EXCERPTED TEXT —
· · · · ·

Role of nocturnal rostral fluid shift in the pathogenesis of obstructive and central sleep apnoea

Abstract

Obstructive sleep apnoea (OSA) is common in the general population and increases the risk of motor vehicle accidents due to hypersomnolence from sleep disruption, and risk of cardiovascular diseases owing to repetitive hypoxia, sympathetic nervous system activation, and systemic inflammation. In contrast, central sleep apnoea (CSA) is rare in the general population. Although their pathogenesis is multifactorial, the prevalence of both OSA and CSA is increased in patients with fluid retaining states, especially heart failure, where they are associated with increased mortality risk. This observation suggests that fluid retention may contribute to the pathogenesis of both OSA and CSA. According to this hypothesis, during the day fluid accumulates in the intravascular and interstitial spaces of the legs due to gravity, and upon lying down at night redistributes rostrally, again owing to gravity. Some of this fluid may accumulate in the neck, increasing tissue pressure and causing the upper airway to narrow, thereby increasing its collapsibility and predisposing to OSA. In heart failure patients, with increased rostral fluid shift, fluid may additionally accumulate in the lungs, provoking hyperventilation and hypocapnia, driving below the apnoea threshold, leading to CSA. This review article will explore mechanisms by which overnight rostral fluid shift, and its prevention, can contribute to the pathogenesis and therapy of sleep apnoea.

Figures

Figure 1. The role of overnight rostral fluid shift in the pathogenesis of obstructive and central sleep apnoea (OSA and CSA)

Overnight fluid shift from the legs to the neck can affect upper airway mechanics and lead to OSA, whereas fluid shift to the lungs can provoke hyperventilation, hypocapnia and CSA. CO, cardiac output; , partial pressure of carbon dioxide; PCWP, pulmonary capillary wedge pressure; UA, upper airway; UA-XSA, upper airway cross-sectional area.

Figure 2. Mechanisms influencing upper airway (UA) collapsibility in the pathogenesis of obstructive sleep apnoea (OSA)

· · · · ·

COLLECTED DATA —

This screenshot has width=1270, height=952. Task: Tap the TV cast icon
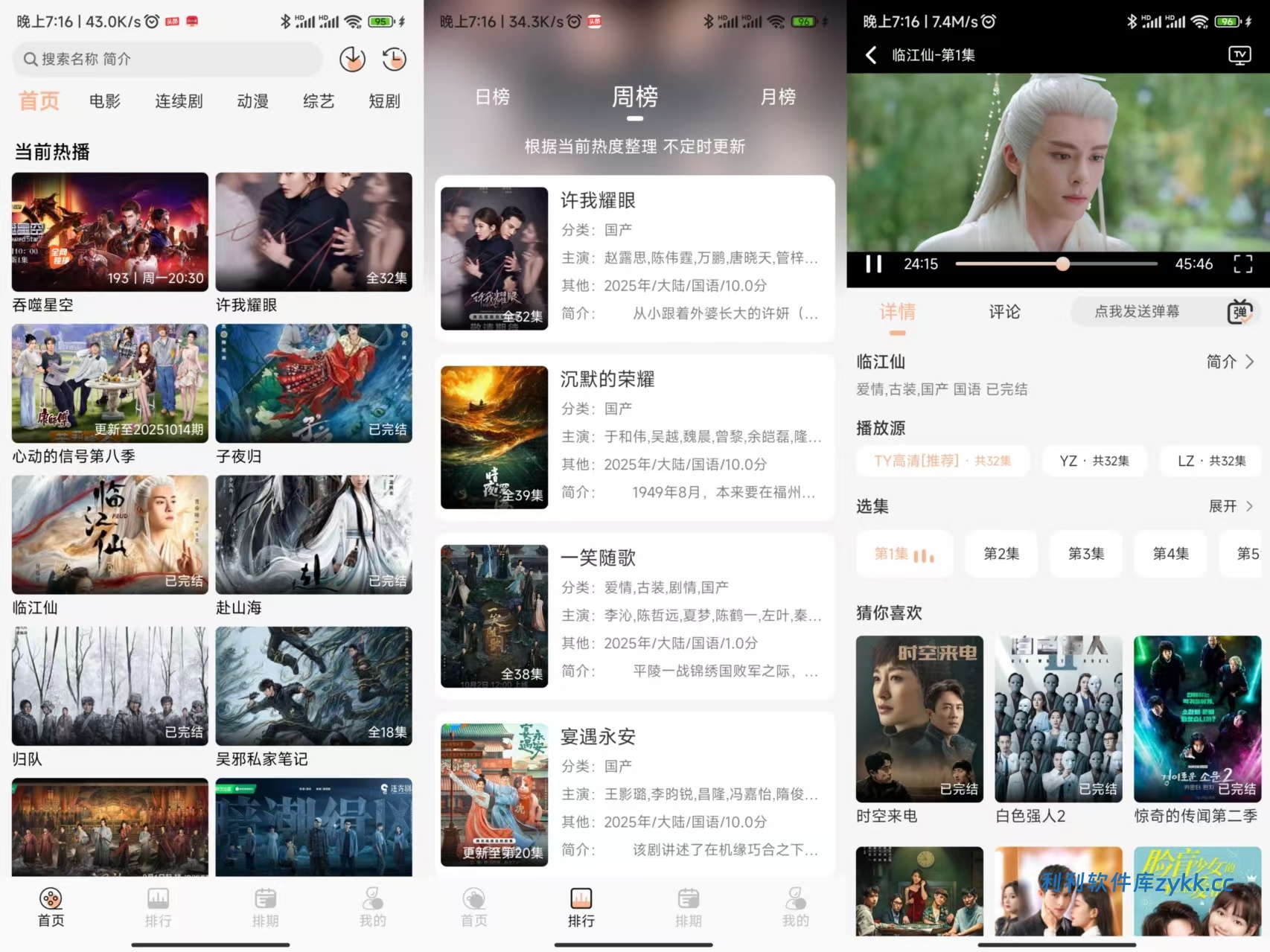click(1239, 55)
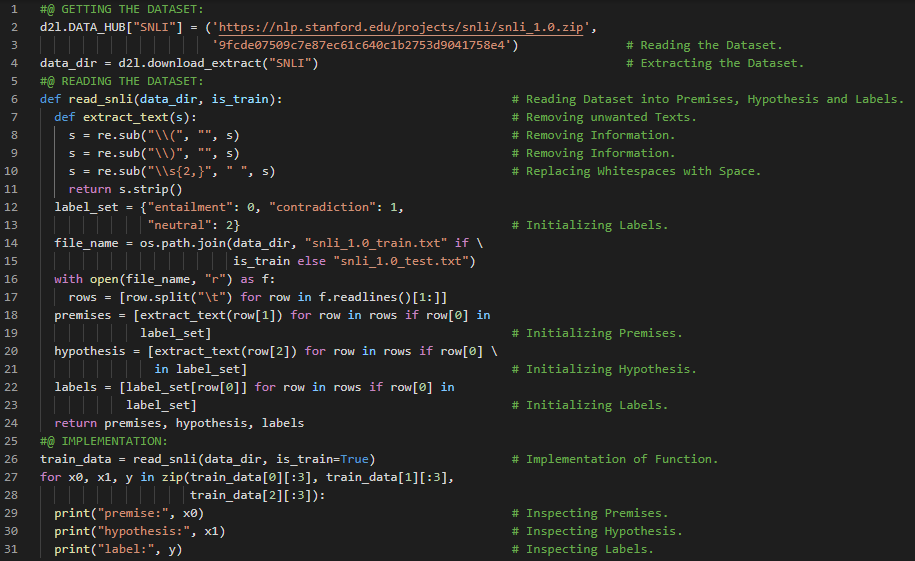Click the "with open(file_name, "r") as f:" line

coord(162,279)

· · · · ·

Rewrite everything from "Overnight fluid shift" down to "airway cross-sectional area." in the sleep apnoea text, replacing "hyperventilation" with "overbreathing". The listing has nothing to do with this work.

WORKED SOLUTION —
Overnight fluid shift from the legs to the neck can affect upper airway mechanics and lead to OSA, whereas fluid shift to the lungs can provoke overbreathing, hypocapnia and CSA. CO, cardiac output; , partial pressure of carbon dioxide; PCWP, pulmonary capillary wedge pressure; UA, upper airway; UA-XSA, upper airway cross-sectional area.